▶ Assigned task:
Where the word "iPhone" shows up in a line below, that line is counted. State how many lines are counted, without any other words.

▶ Records shown:
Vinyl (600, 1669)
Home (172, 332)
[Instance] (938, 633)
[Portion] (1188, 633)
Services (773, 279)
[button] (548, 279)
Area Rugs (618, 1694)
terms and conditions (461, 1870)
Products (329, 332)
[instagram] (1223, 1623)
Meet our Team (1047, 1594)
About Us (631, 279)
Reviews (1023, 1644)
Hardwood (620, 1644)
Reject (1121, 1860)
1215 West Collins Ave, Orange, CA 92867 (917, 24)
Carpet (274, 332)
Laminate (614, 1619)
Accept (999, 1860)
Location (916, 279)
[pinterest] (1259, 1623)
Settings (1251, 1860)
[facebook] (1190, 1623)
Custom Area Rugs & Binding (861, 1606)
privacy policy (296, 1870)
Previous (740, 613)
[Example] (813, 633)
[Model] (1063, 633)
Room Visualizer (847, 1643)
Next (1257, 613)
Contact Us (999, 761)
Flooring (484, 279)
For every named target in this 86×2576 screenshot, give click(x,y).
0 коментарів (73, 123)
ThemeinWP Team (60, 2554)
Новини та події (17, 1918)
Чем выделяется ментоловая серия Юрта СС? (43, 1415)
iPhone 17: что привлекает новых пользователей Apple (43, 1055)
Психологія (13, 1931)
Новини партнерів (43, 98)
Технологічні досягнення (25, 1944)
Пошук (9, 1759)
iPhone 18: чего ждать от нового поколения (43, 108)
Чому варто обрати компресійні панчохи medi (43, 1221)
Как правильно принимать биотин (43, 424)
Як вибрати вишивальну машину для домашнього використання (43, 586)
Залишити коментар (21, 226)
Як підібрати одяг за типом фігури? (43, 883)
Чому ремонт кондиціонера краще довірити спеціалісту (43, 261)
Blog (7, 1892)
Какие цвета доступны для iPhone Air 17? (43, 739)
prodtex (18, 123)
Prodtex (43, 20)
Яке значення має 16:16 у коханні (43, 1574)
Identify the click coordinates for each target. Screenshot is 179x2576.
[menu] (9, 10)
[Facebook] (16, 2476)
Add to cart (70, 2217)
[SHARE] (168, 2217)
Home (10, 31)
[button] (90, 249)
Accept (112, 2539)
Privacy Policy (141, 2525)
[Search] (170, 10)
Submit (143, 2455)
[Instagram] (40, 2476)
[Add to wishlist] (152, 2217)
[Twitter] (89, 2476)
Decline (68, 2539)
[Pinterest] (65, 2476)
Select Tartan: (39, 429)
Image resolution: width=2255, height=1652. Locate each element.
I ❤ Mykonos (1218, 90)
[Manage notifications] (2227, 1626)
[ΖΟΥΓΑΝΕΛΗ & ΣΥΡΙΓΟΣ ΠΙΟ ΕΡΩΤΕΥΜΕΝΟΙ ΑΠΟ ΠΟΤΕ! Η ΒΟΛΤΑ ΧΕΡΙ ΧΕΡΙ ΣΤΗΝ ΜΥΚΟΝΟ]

▶ Written solution:
3